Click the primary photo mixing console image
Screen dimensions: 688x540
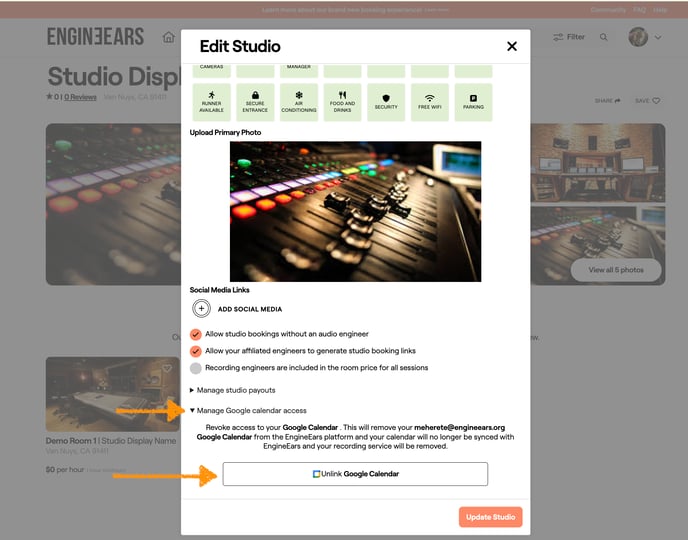355,211
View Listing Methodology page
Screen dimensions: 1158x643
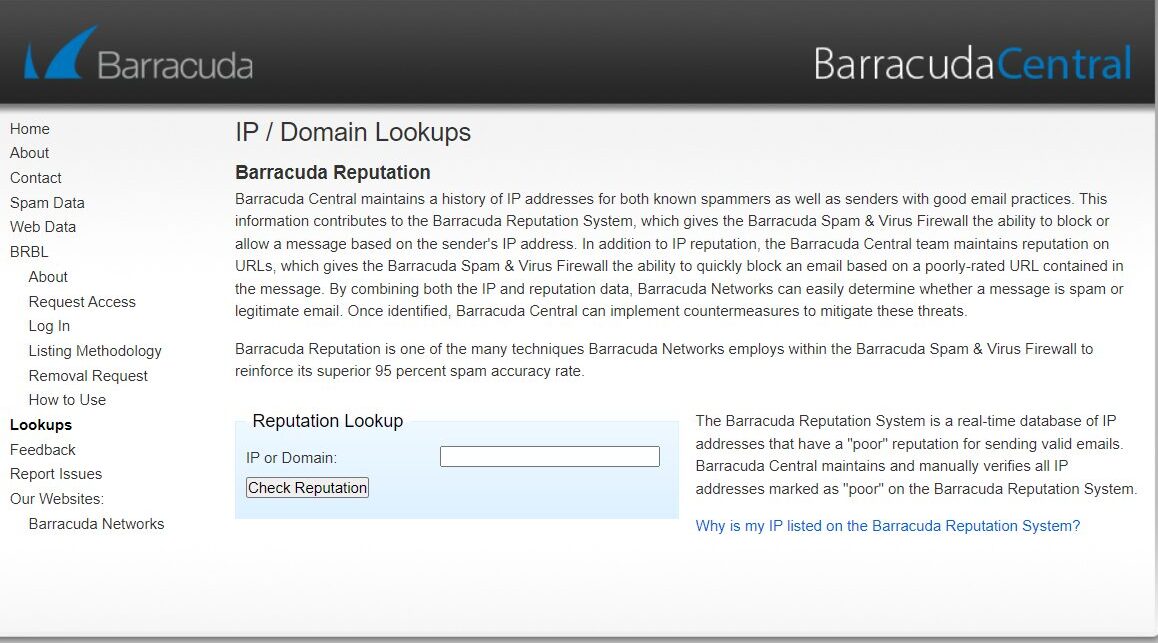point(95,351)
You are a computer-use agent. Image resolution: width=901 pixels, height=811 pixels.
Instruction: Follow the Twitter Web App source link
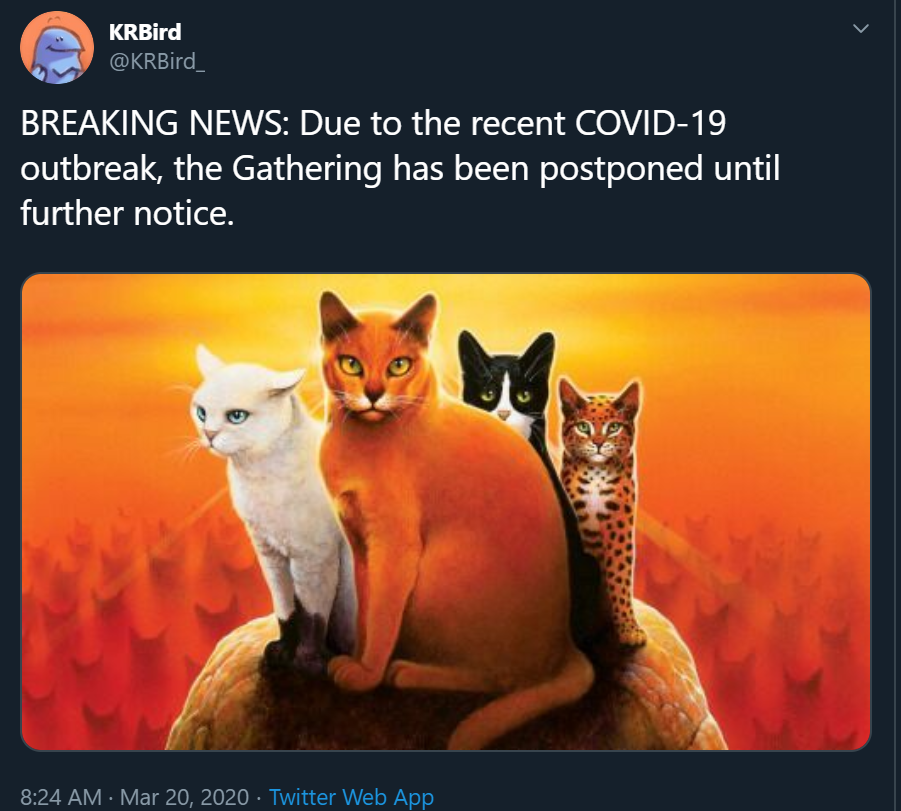coord(351,797)
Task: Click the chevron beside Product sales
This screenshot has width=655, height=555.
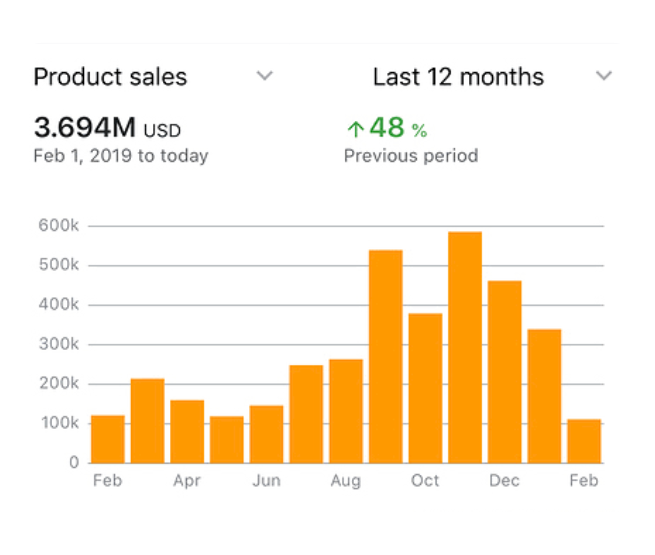Action: (x=264, y=76)
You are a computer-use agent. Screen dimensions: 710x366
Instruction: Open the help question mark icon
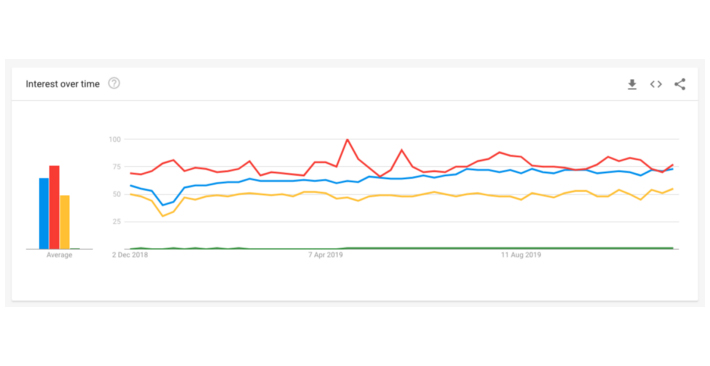click(x=114, y=83)
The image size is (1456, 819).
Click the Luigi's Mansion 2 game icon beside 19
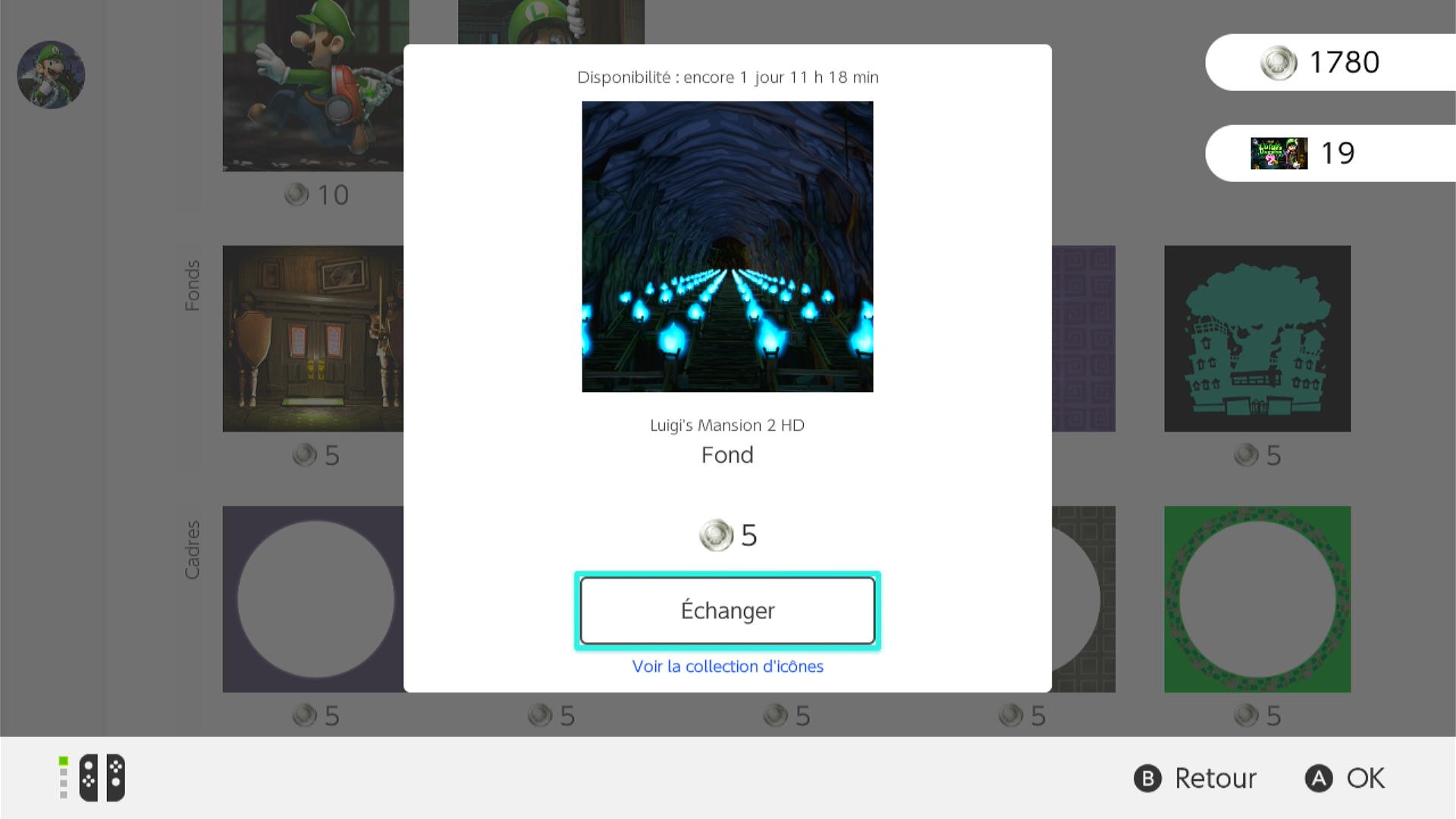tap(1279, 153)
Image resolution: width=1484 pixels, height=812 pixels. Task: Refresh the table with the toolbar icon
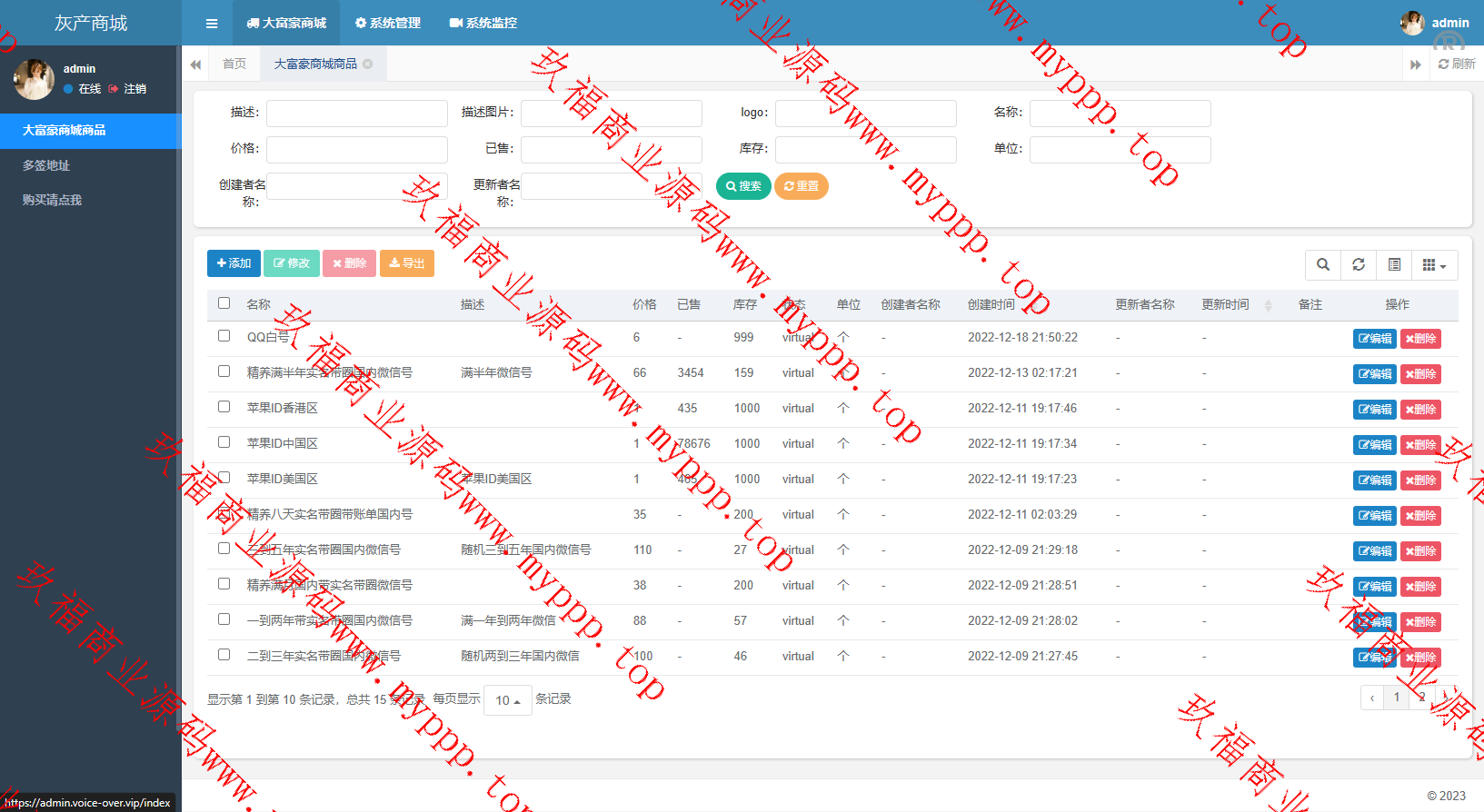tap(1359, 265)
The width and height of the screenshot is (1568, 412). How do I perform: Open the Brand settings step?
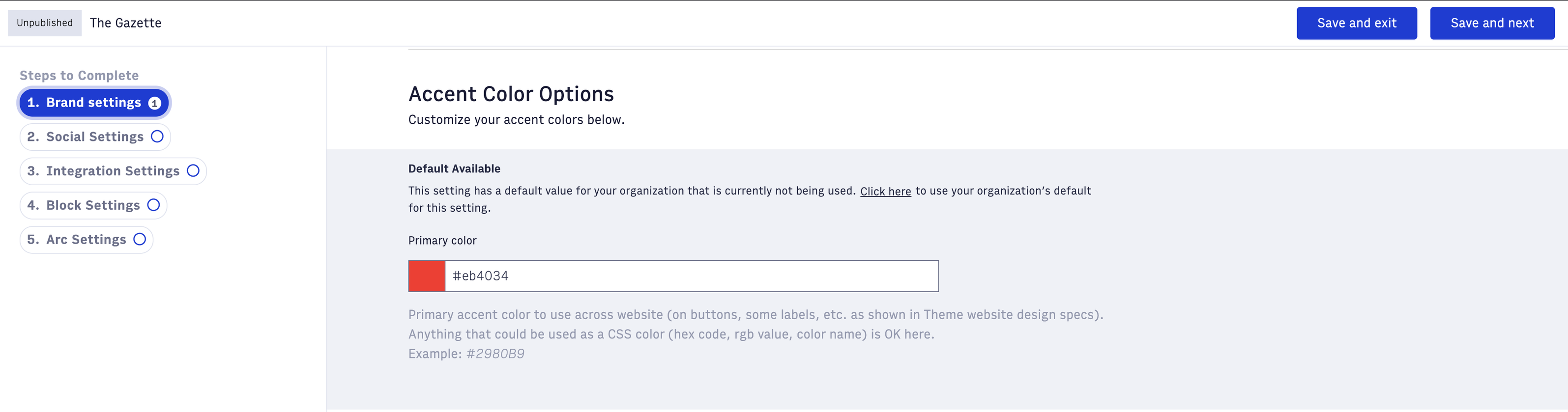pyautogui.click(x=94, y=103)
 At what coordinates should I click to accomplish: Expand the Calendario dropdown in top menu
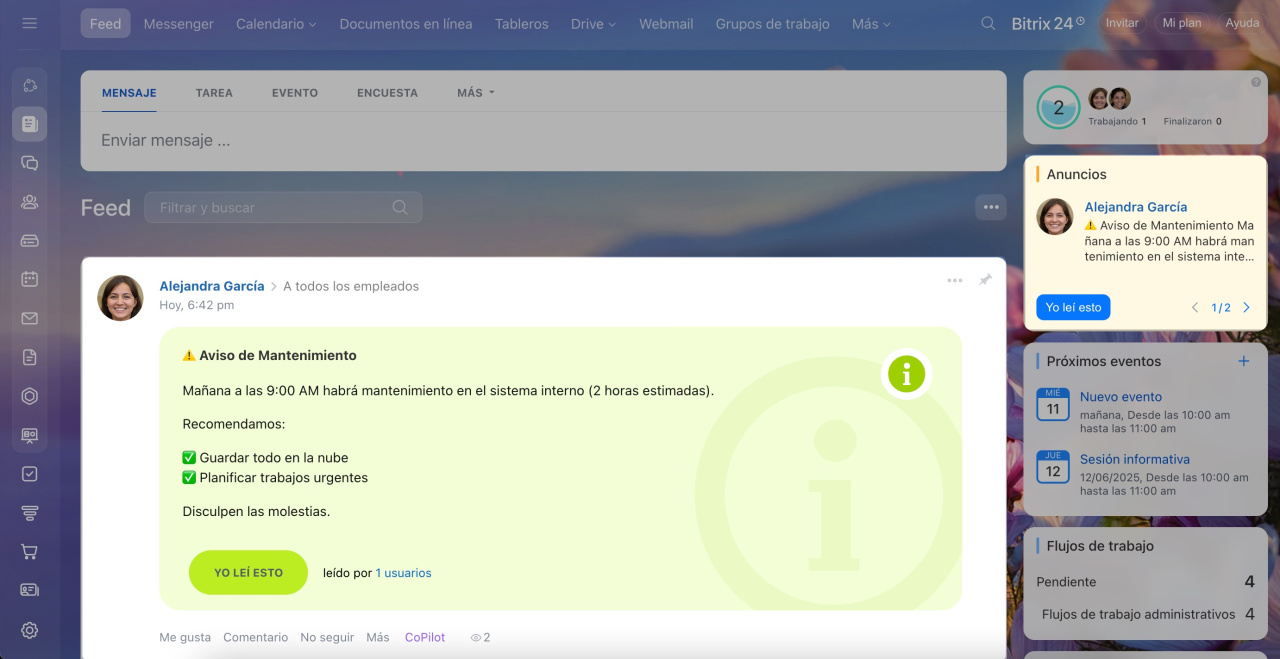tap(276, 24)
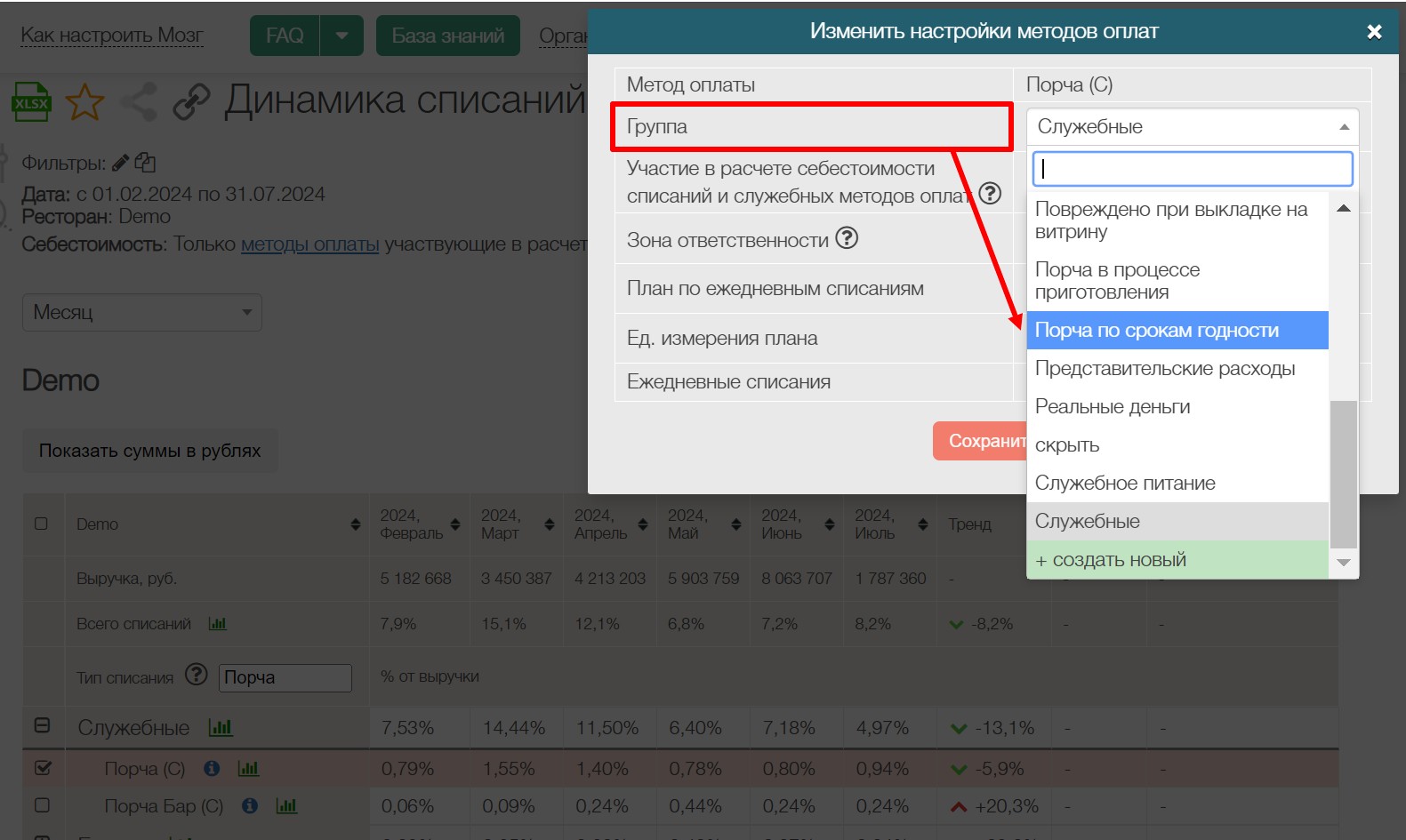Click the XLSX export icon

coord(31,102)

• JOB: Rewrite all of the material above with every instance of "Screen dimensions" changed to "Display size" and everything else left as it is. Omit the pictures from your answer.

• RESULT FOR THIS EXERCISE:
Click the primary photo mixing console image
Display size: 688x540
355,211
View Listing Methodology page
Display size: 1158x643
point(95,351)
You are a computer-use agent. Image resolution: width=901 pixels, height=811 pixels.
Instruction: Follow the Twitter Web App source link
coord(351,797)
Task: Click the chevron beside Product sales
This screenshot has width=655, height=555.
Action: (x=264, y=76)
You are a computer-use agent. Display size: 710x366
Instruction: Open the help question mark icon
click(x=114, y=83)
The image size is (1456, 819).
Click the Luigi's Mansion 2 game icon beside 19
tap(1279, 153)
Image resolution: width=1484 pixels, height=812 pixels. Task: Refresh the table with the toolbar icon
tap(1359, 265)
The width and height of the screenshot is (1568, 412). How do I perform: Open the Brand settings step?
pyautogui.click(x=94, y=103)
 At what coordinates should I click to accomplish: Expand the Calendario dropdown in top menu
tap(276, 24)
Click the XLSX export icon

coord(31,102)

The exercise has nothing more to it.